A brief examination of the data provided highlights the interpretive challenge that using a diluted, citrated plasma system to elucidate events at the level of thermodynamics and physical chemistry presents. The authors provide time course data displaying the generation of a fluorescence signal derived from hydrolysis of a fluorogenic substrate by thrombin produced during a series of tissue factor initiated reactions in recalcified, citrated plasma conducted at different temperatures. In general, secondary manipulations of this type of data focus on defining changes in the slope of the progress curve as a function of time, and yield useful parameters such as maximum thrombin levels, rates of production and rates of sequestration by inhibitors. The maximum slope on each progress curve corresponds to the maximum rate of substrate hydrolysis and thus, the maximum concentration of thrombin achieved during that reaction. We have estimated the maximum slope (dF/dT) for each of the presented time courses and present the temperature dependence of these slopes for the cases of defibrinated and nondefibrinated plasma (Figure 1, solid lines). Note that at each temperature the maximum thrombin level achieved is greater in the presence of fibrinogen/fibrin. However, in principle, to convert substrate hydrolysis rate data measured at different temperatures to thrombin concentrations, standard curves must be constructed at each temperature.

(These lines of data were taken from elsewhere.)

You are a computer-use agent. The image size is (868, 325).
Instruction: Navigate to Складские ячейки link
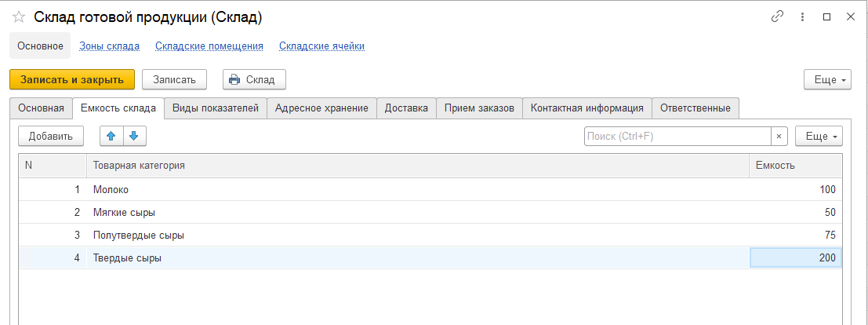point(321,46)
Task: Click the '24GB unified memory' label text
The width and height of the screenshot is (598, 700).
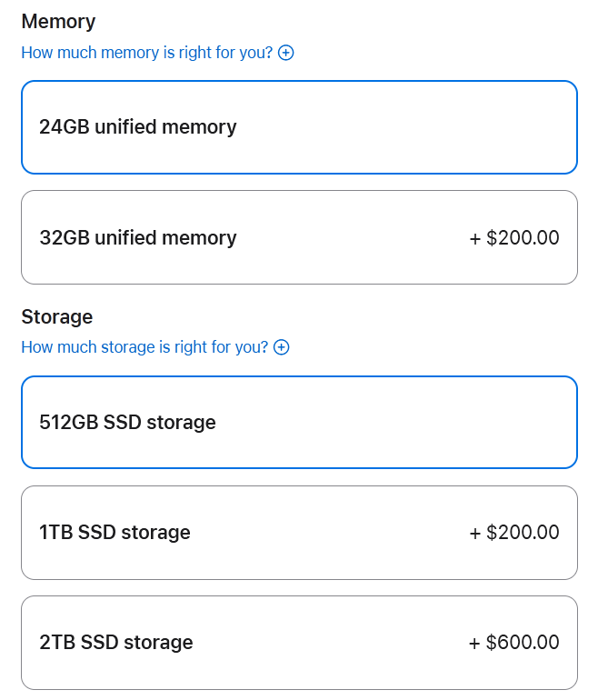Action: coord(138,126)
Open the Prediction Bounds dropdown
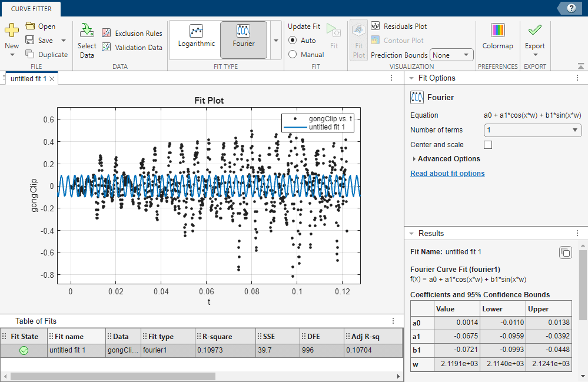This screenshot has width=588, height=382. [x=451, y=55]
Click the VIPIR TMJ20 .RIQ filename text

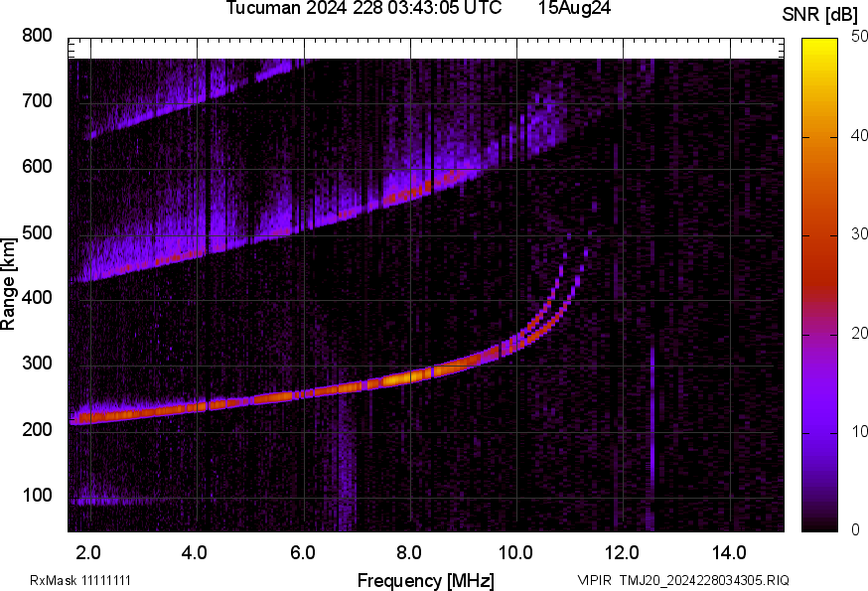(682, 580)
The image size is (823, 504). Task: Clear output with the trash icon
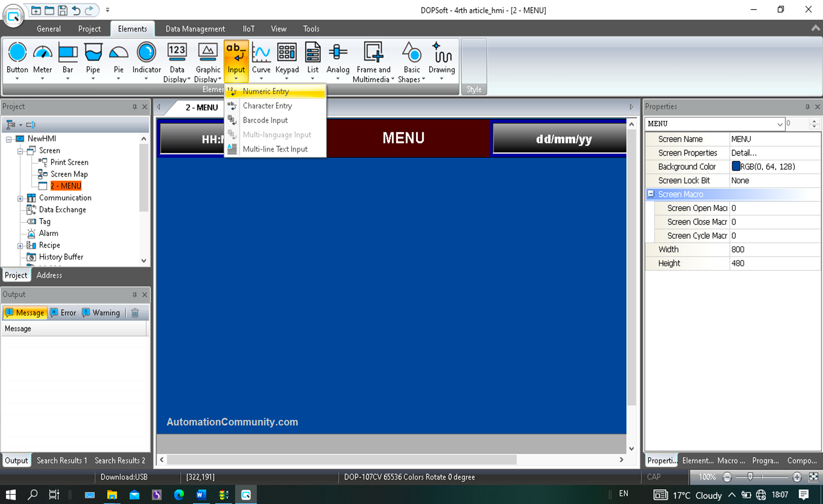coord(135,313)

The data presented by Hemker and colleagues appear to be “raw”; that is uncorrected for the expected temperature dependence of thrombin activity on the substrate. This makes interpretation of the data either by visual inspection or secondary manipulation problematic.

Figure 1. Secondary analyses of fluorescence vs time plots resulting from the clotting of plasma in the presence of a thrombin specific substrate.

Maximum slopes (dF/dT) of each progress curves at 25, 30, 35 and 40°C were estimated for the reactions in defibrinated plasma (Hemker et al., figure 1, left frame) and nondefibrinated plasma (Hemker et al., figure 1, middle frame). Solid lines represent uncorrected dF/dT values, dotted lines represent dF/dT values corrected for the effect of temperature on fluorogenic substrate hydrolysis, using our estimate of the temperature dependence of thrombin hydrolysis of the synthetic substrate Spectrozyme TH. (♦) defibrinated plasma; (▴) plasma with fibrinogen.

To address this issue we have measured the temperature dependence between 25 and 40 °C of thrombin hydrolysis of the synthetic substrate Spectrozyme TH (American Diagnostica Inc) and have used that value (~ 40% change in rate per 5 °C change in temperature) to correct maximum slope values extracted from the presented time courses so that they reflect only the amount of thrombin present. These corrected data (dashed lines) are also presented in Figure 1. Two observations can be made here: at any given temperature, the maximum level of thrombin achieved is greater in the presence of fibrinogen/fibrin; and maximum thrombin levels in the two reaction systems (± fibrinogen/fibrin) actually decrease uniformly and in parallel with increasing temperature. The same trends are apparent in the presence of platelets (not shown). These trends are not consistent with the hypothesis that the onset of fibrin formation represents a transitional point between two qualitatively different reaction milieus.